%%
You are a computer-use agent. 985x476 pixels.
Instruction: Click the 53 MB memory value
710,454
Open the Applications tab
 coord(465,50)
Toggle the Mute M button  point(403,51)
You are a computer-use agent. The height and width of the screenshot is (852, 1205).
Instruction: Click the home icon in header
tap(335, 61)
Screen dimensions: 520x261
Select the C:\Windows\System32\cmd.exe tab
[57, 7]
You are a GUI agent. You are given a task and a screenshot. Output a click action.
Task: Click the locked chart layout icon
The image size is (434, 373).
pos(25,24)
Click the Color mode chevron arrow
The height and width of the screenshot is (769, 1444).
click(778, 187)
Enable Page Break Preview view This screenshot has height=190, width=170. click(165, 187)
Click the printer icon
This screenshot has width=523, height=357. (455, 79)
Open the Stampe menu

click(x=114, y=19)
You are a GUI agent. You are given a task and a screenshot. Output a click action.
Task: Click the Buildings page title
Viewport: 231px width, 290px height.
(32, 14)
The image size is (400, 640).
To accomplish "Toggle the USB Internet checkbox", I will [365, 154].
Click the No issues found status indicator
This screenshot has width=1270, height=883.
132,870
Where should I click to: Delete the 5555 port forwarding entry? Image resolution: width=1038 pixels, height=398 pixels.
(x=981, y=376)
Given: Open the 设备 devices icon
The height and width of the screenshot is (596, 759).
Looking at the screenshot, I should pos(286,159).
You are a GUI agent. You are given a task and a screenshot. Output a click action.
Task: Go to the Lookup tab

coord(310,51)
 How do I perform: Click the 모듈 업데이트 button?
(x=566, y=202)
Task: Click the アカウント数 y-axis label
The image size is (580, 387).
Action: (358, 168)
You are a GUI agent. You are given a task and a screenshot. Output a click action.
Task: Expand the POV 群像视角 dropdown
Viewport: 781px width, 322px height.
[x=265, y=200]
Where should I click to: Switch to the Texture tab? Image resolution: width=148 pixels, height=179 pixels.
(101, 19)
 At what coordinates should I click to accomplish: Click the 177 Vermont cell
%%
● **Goal of the exercise**
For the listing above, give the number of lines in which the string "accomplish" occurs, and nothing else.

● **Finished task**
2